STATED PROBLEM: Set down verbatim the lines of the listing below, from the line containing "Given: Focus the date field showing 18.9.1997" through the end of the listing, both inclusive, and omit the pictures.

Entries on locating words and elements:
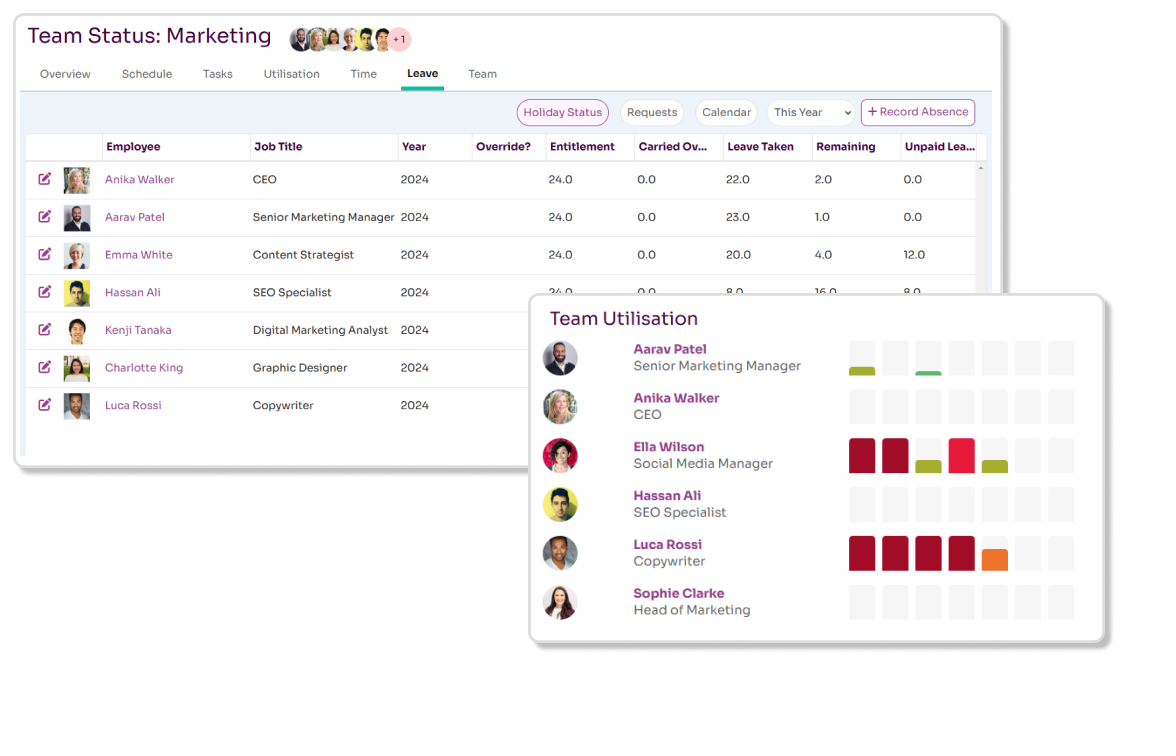This screenshot has width=1176, height=756.
Task: Open the Requests view
Action: pyautogui.click(x=651, y=112)
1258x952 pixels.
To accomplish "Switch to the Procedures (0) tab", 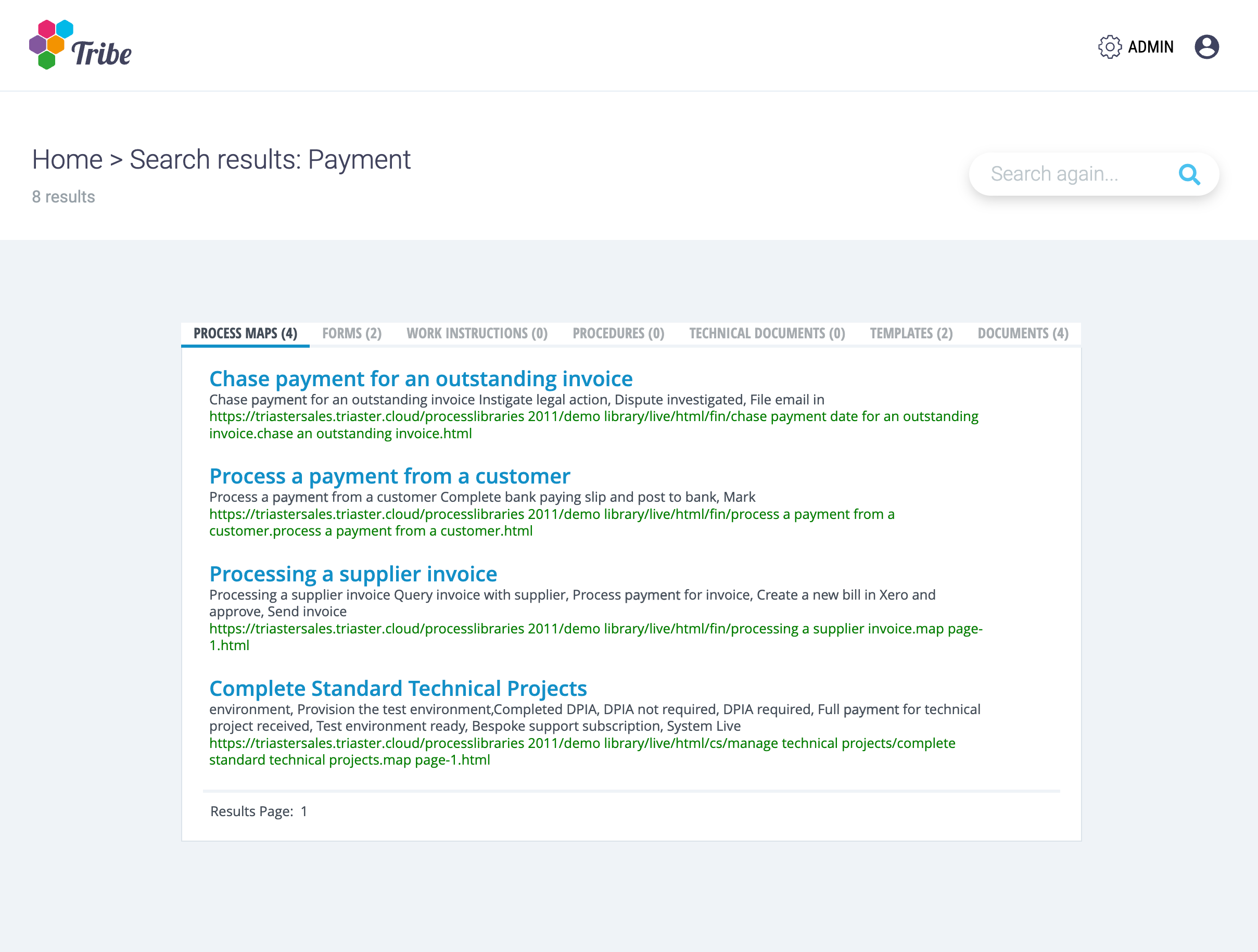I will (x=618, y=333).
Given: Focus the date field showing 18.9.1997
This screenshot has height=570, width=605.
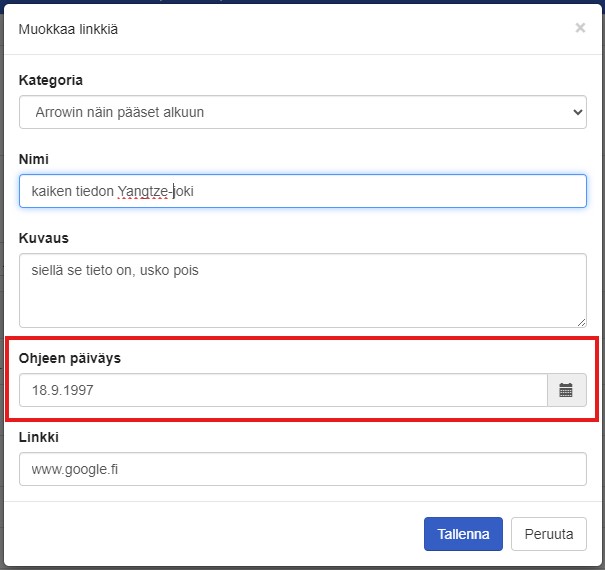Looking at the screenshot, I should tap(283, 390).
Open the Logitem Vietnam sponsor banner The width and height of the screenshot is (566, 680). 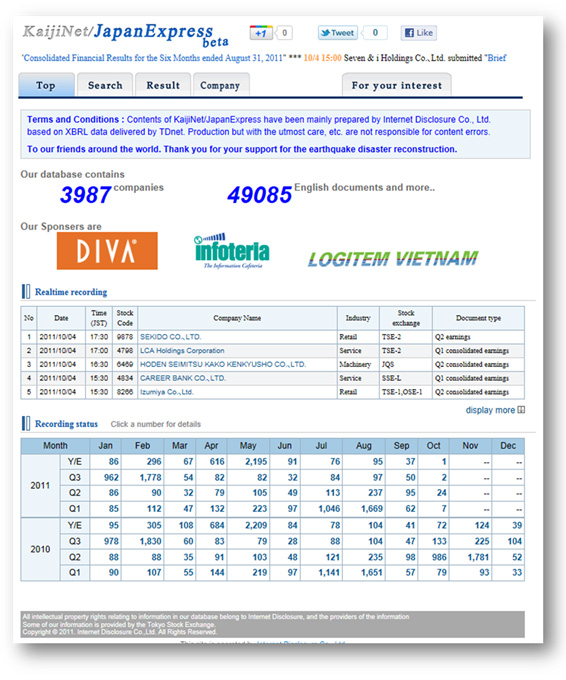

EXPECTED ANSWER:
Given: Focus the date field showing 18.9.1997
This screenshot has height=570, width=605.
Looking at the screenshot, I should tap(283, 390).
Open the Logitem Vietnam sponsor banner The width and height of the screenshot is (566, 680). 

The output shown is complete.